The Wilton group is organizing buses to Hartford on the morning of the march, leaving from the Park and Ride parking lot next to Orem's Diner. So far, they've filled two buses and are hoping to fill more. Seats cost $26 and people can buy tickets for the bus on the March for Change Web site.
Saturday's effort was directed at handing out information and helping people register for the march. The group collected donations as well as had a bake sale to raise money. Through some of the donations they hoped to sponsor bus seats for individuals in Norwalk, Stamford and Bridgeport who can't pay to ride the bus to the march, but who still want to join the rally.
Close to $1,500 was raised in just a few hours, as passers-by dropped in as much as $50 each. Several people even made donations without any of the baked goods.
"It was overwhelming generosity from start to finish. You could just tell that people believe strongly that something needs to happen," organizer Lucy Davies told Patch.
Davies added that there were also passers-by that had a lot to say about the other side of the gun control debate. "There were a couple of people who had different opinions. They were polite, and funnily enough, even one of them gave money. Somebody said, 'I don't really believe in these kinds of restrictions,' and then stuck a $20 bill in the jar!" Davies laughed.
Wilton resident Donna Savage told Patch why she made the decision to sign up to volunteer on Saturday at the table. "I have family who work and teach in Newtown, who were directly impacted by the events there," she said. "And I think we need to raise awareness, come together and make positive change.
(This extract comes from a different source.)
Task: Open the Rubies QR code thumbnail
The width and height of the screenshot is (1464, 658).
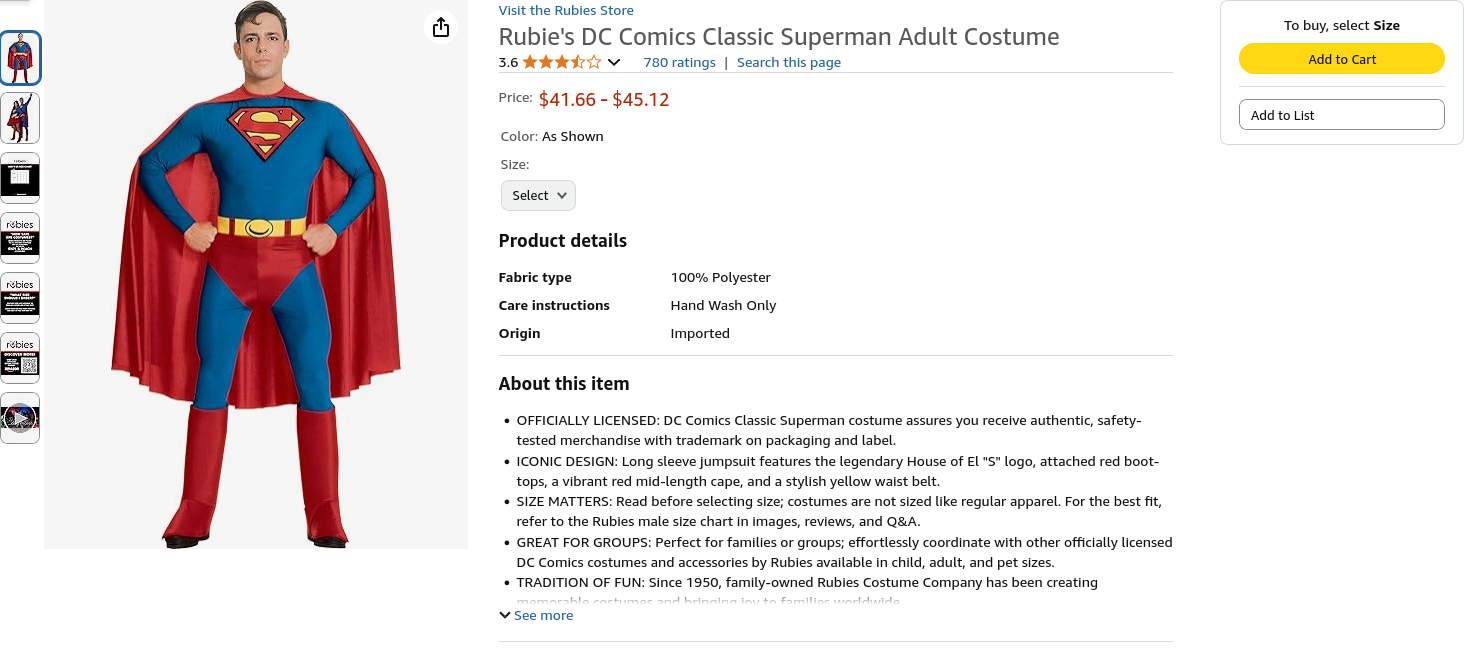Action: click(20, 358)
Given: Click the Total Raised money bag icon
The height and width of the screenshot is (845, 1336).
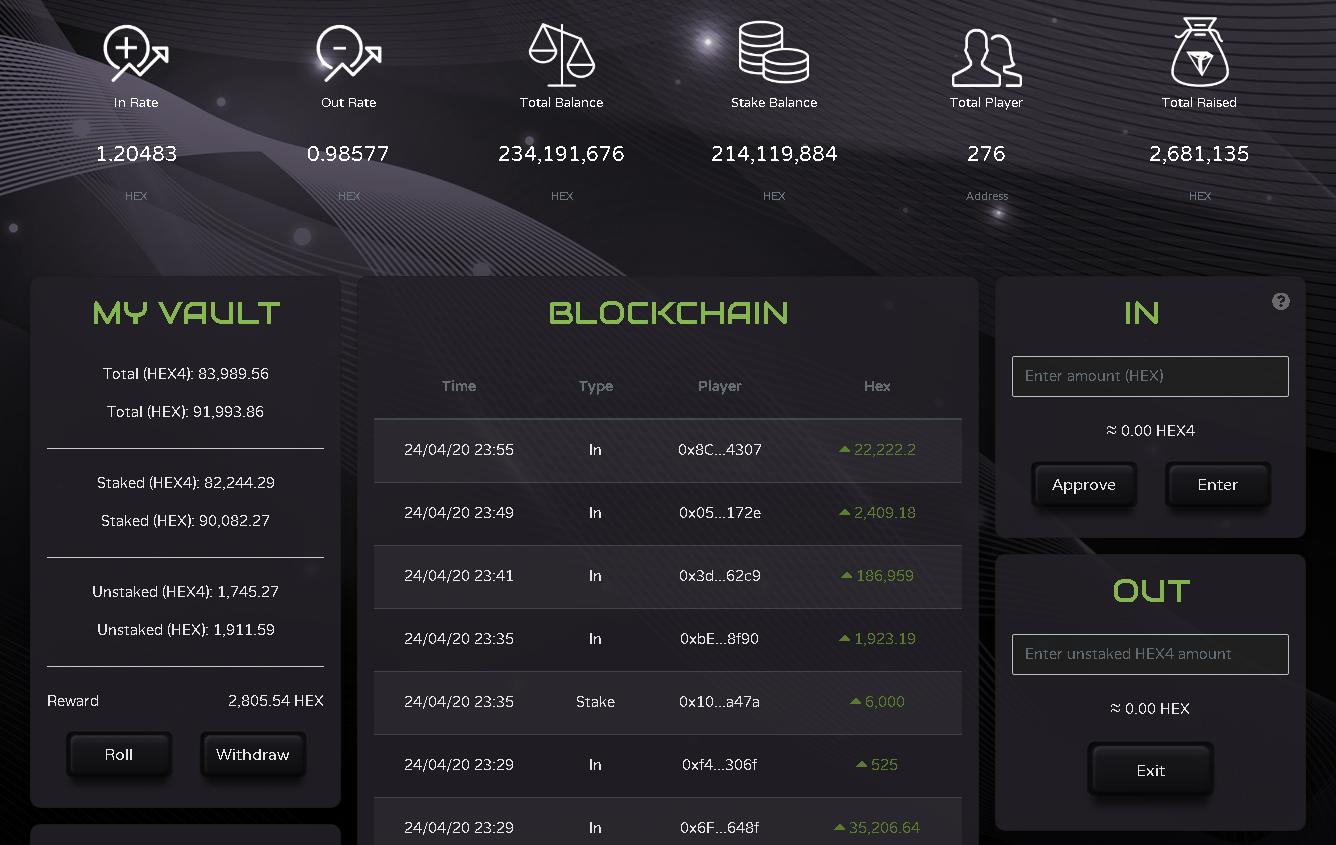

We need to find a common place where it's safe for everyone, and we can live more peacefully together."
The group plans on having another table later in February before the march, but Connolly encouraged others to think about all the ways they can have an impact.
"People can contribute on so many different levels," Connelly said. "You can contact your legislators—write letters and emails. The March for Change rally is going to be a really powerful physical presence of people who want to see changes, so people can come for that. They can donate to [CT Against Gun Violence]. People can sponsor a seat on a bus for someone who may not have the financial ability to pay for a seat but wants to be at the February 14 march, so they're able to go."